25. Sweet Things
25
SWEET THINGS
Jake
Ruby sucked on a Cherry Popsicle, and my life would never be the same. How had I gone thirty-eight years without witnessing something so outrageously sexy? But at least I was lucky enough to see it now, and I never wanted to look away.
As we grabbed a table at the edge of the starlit beach, my eyes were glued to the sight of her tongue swirling along the length of the cherry ice. Maybe it was the talk of sex toys, or the conversation about tight dresses, or maybe it was the moment we’d shared in the car—when I’d implored her to understand all she’d done for me. Whatever it was, I couldn’t think about a damn thing but this woman. Especially as she sat across the table from me, licking the frozen treat, rolling her eyes, and moaning in culinary delight.

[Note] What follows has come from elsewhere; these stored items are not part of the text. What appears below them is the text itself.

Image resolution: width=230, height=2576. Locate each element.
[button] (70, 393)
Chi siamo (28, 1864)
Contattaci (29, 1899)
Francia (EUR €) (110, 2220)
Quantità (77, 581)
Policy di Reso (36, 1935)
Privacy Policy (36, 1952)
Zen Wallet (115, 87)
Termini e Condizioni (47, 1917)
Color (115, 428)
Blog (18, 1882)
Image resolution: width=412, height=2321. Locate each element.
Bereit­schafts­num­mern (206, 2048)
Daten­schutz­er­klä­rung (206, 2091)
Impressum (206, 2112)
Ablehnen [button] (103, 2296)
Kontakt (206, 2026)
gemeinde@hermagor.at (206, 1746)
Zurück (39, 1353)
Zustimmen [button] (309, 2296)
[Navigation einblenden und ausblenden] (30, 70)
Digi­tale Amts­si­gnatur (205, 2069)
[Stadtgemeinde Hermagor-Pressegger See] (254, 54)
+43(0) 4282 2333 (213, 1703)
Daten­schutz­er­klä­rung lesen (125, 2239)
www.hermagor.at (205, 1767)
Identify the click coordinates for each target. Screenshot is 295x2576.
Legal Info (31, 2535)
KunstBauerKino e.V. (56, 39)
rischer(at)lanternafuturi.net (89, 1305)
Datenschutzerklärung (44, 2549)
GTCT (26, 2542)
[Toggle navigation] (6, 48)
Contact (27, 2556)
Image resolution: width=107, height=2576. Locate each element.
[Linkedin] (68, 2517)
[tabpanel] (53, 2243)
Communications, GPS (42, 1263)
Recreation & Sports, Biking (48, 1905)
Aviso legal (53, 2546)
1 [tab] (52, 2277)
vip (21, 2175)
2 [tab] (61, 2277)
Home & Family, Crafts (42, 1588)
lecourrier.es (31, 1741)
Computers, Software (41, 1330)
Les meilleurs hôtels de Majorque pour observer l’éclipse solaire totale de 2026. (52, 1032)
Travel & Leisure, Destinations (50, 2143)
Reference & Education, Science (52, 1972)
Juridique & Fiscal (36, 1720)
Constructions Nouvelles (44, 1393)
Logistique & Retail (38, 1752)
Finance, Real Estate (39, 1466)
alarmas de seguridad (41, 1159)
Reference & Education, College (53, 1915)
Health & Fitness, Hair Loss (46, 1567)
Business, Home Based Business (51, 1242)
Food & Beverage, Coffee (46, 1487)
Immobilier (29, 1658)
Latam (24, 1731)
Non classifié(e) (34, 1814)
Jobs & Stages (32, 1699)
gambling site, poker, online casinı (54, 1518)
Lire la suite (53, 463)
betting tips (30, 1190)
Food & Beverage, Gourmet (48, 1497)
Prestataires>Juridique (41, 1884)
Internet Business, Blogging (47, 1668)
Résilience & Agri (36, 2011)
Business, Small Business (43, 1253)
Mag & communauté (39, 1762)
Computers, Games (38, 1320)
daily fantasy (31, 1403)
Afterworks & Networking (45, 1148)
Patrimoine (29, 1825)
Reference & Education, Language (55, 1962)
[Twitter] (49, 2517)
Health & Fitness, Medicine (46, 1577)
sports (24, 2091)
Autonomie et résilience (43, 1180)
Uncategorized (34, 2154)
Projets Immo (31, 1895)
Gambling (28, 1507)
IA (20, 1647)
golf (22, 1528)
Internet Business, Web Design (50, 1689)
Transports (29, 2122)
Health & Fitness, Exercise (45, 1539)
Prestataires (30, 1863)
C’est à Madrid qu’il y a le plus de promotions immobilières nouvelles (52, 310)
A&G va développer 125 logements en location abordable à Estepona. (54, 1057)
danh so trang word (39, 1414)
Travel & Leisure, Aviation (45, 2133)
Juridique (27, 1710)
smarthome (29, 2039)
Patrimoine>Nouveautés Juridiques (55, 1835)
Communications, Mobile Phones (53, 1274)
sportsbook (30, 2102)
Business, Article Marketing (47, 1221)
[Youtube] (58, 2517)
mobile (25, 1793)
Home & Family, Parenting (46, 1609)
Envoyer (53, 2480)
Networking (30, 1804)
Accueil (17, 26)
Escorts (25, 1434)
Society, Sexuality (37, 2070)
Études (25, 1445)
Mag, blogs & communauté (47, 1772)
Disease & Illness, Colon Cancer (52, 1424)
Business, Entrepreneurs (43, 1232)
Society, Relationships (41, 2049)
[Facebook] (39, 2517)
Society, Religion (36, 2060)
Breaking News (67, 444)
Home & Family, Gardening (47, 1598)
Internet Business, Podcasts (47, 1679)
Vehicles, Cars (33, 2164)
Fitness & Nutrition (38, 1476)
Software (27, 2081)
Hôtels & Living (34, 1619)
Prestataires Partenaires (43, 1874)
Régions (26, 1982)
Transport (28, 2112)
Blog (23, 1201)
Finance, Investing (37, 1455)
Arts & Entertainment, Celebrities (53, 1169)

Really, I should have focused on work and only work. I should have rolled up my proverbial sleeves and devised a plan for what was next. But this strong, fierce, and sexy-as-sin woman had all my attention. Getting involved with someone while on a job was a mistake, but when I was with her, I didn’t think. I felt. And my body thought it was a very good idea to take her into my arms.

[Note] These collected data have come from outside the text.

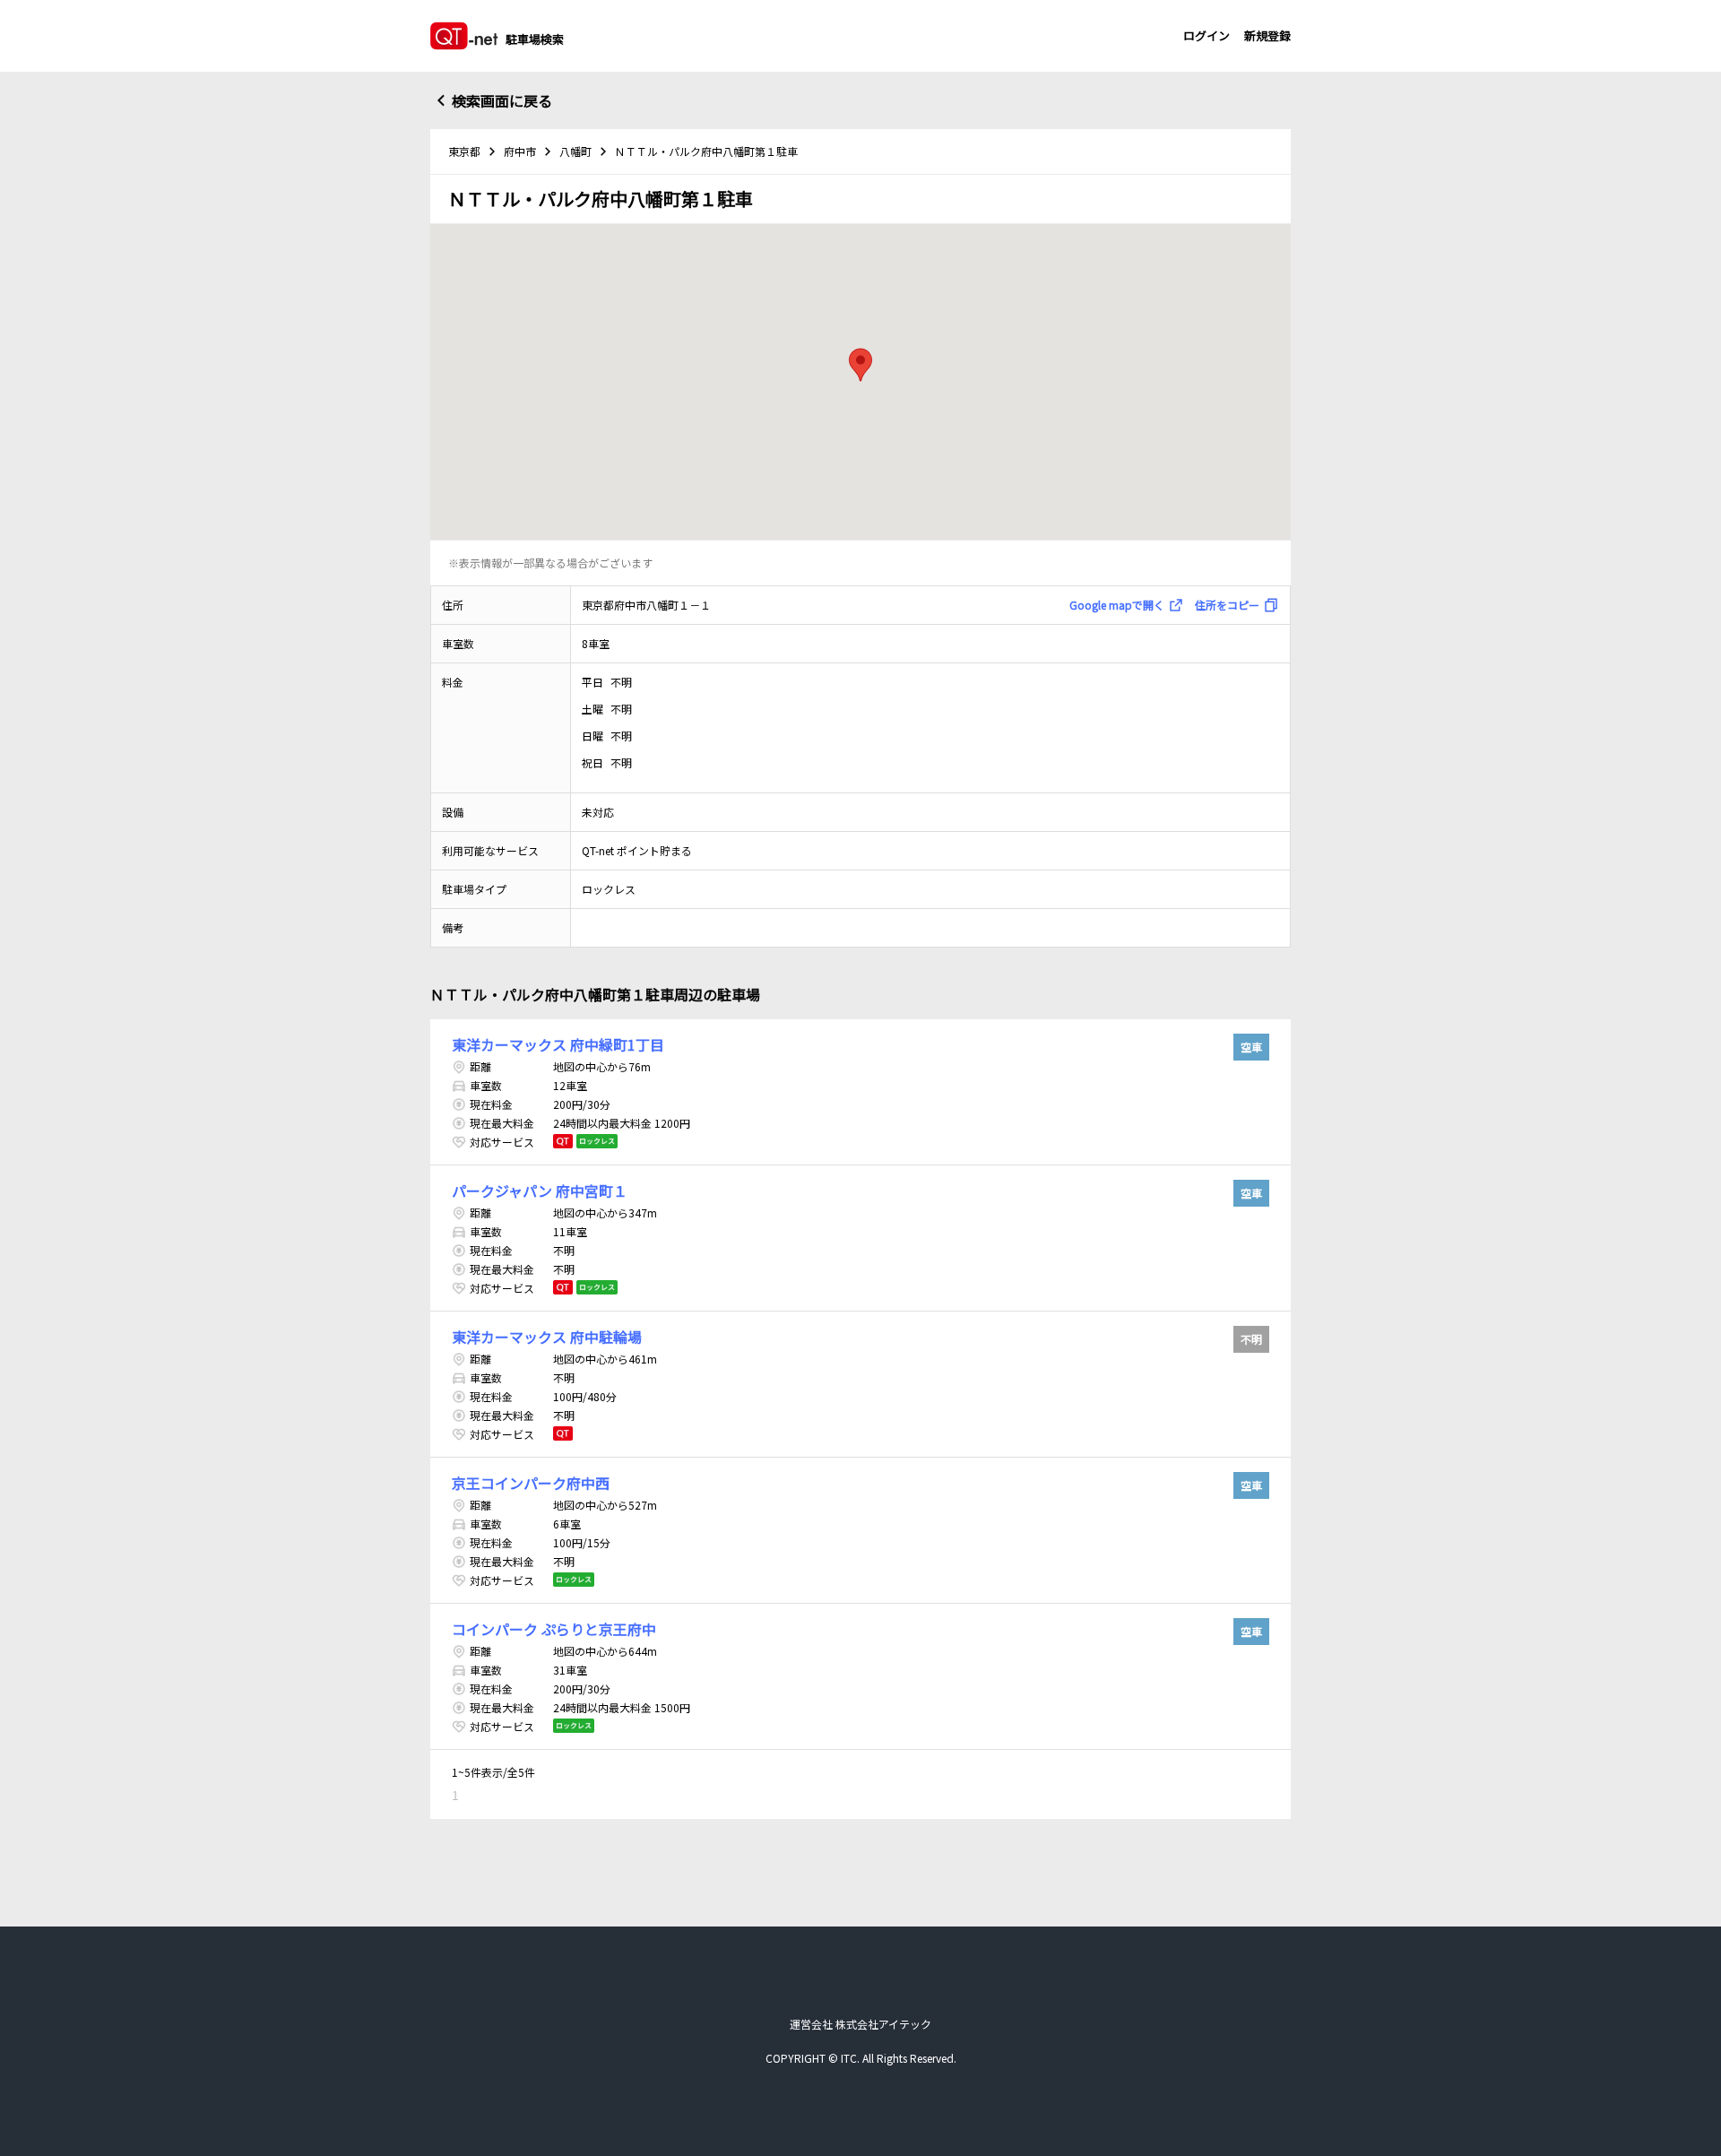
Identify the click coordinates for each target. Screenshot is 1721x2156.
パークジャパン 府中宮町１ (539, 1190)
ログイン (1206, 35)
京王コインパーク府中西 (531, 1483)
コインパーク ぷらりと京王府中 (554, 1629)
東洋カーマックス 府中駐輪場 (547, 1336)
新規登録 (1267, 35)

I tried to keep the mood light though. Focus on the simple things.
“Enjoying yourself?” I asked as I finished my mint chocolate chip ice cream.
She waggled the popsicle my way. “This is heavenly. You really should have one.”
“Yeah, I should. But one of us needs to drive. So by all means, continue fellating the popsicle.”
“I do believe I will.” She drew the popsicle in deep and sucked long and hard.
Groaning, I scrubbed a hand over my jaw. “You’re killing me.”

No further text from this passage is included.